PROBLEM - Lines from the line with "Напав посеред вулиці" to the line with "Понад 14,6 млрд" in the entries below, and only those, must be output exactly, with both ends included.

MATERIALS PROVIDED -
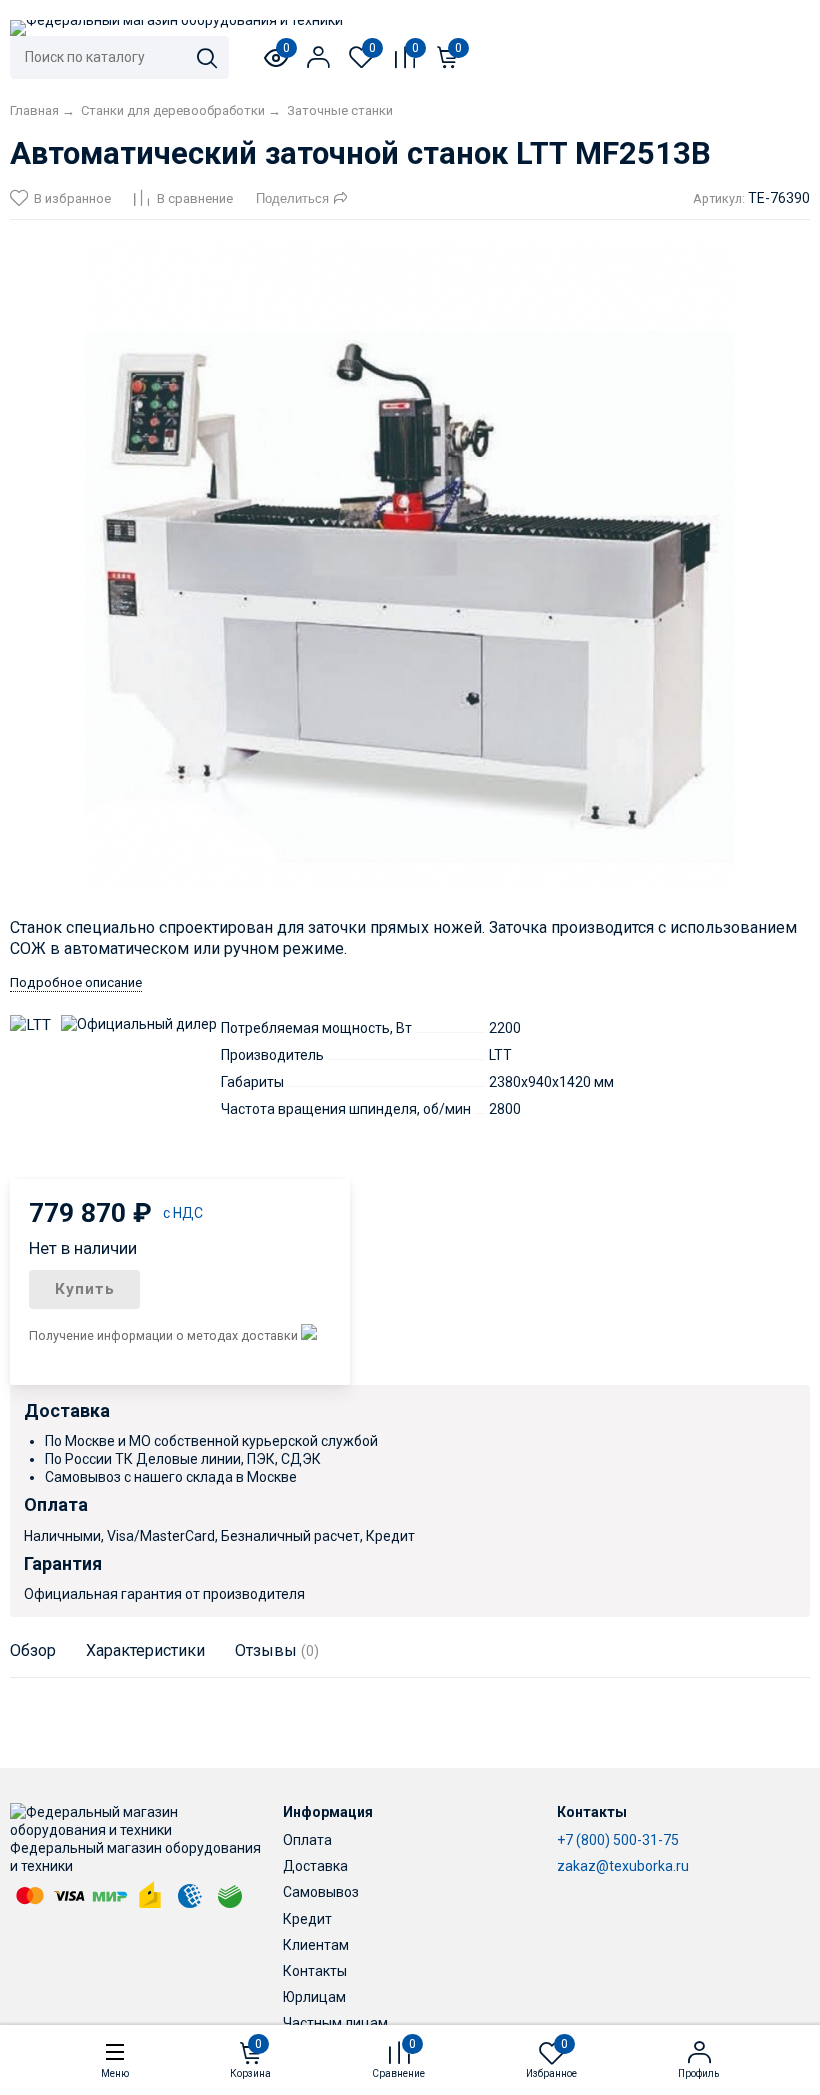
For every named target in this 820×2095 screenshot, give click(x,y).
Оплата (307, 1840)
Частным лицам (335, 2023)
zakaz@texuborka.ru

---

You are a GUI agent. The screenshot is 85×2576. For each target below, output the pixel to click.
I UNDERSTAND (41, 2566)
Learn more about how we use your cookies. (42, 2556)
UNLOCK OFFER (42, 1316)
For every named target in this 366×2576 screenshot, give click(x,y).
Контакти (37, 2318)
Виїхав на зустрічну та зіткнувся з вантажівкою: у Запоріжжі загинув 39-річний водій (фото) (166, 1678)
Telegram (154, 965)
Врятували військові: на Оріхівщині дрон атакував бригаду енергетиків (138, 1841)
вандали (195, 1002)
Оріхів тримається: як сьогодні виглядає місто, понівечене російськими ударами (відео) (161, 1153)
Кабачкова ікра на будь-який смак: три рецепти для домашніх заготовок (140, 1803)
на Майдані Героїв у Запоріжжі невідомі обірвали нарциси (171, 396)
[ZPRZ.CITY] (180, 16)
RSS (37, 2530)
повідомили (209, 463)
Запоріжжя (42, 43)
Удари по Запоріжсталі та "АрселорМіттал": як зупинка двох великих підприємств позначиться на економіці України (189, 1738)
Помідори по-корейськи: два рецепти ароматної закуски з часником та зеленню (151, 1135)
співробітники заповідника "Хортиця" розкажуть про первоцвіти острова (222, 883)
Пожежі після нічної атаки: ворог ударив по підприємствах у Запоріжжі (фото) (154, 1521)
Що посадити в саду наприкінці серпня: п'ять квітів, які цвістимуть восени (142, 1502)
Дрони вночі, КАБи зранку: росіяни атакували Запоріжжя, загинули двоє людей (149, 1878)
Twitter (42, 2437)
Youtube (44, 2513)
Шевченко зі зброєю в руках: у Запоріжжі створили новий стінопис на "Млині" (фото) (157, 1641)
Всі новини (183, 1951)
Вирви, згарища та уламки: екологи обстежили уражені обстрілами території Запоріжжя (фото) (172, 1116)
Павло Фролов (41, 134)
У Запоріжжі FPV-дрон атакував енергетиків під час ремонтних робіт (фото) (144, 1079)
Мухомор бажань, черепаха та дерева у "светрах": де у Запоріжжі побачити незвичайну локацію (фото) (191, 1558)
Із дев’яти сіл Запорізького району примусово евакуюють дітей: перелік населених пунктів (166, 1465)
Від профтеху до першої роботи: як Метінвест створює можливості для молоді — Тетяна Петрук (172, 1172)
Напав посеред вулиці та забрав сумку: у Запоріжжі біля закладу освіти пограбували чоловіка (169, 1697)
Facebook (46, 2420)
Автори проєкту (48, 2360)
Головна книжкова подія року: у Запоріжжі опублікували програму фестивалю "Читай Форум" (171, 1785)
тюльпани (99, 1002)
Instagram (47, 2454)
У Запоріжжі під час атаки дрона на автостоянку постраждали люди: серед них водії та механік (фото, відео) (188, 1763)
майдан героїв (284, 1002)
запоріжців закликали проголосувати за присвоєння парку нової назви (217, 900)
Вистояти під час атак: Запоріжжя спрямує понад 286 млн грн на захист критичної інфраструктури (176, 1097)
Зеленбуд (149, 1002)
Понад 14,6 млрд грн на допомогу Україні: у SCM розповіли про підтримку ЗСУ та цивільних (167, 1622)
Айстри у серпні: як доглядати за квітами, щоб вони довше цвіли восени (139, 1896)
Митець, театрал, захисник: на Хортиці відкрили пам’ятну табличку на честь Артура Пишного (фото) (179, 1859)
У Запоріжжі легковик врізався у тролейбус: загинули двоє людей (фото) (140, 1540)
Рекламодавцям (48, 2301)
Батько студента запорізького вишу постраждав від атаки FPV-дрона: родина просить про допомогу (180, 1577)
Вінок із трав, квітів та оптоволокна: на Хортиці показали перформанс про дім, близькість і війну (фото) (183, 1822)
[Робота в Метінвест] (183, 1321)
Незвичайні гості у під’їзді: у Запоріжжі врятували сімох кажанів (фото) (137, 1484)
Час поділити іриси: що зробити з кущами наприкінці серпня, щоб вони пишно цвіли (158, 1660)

EXERCISE RESPONSE -
Напав посеред вулиці та забрав сумку: у Запоріжжі біля закладу освіти пограбували чоловіка (169, 1697)
Facebook (46, 2420)
Автори проєкту (48, 2360)
Головна книжкова подія року: у Запоріжжі опублікували програму фестивалю "Читай Форум" (171, 1785)
тюльпани (99, 1002)
Instagram (47, 2454)
У Запоріжжі під час атаки дрона на автостоянку постраждали люди: серед них водії та механік (фото, відео) (188, 1763)
майдан героїв (284, 1002)
запоріжців закликали проголосувати за присвоєння парку нової назви (217, 900)
Вистояти під час атак: Запоріжжя спрямує понад 286 млн грн на захист критичної інфраструктури (176, 1097)
Зеленбуд (149, 1002)
Понад 14,6 млрд грн на допомогу Україні: у SCM розповіли про підтримку ЗСУ та цивільних (167, 1622)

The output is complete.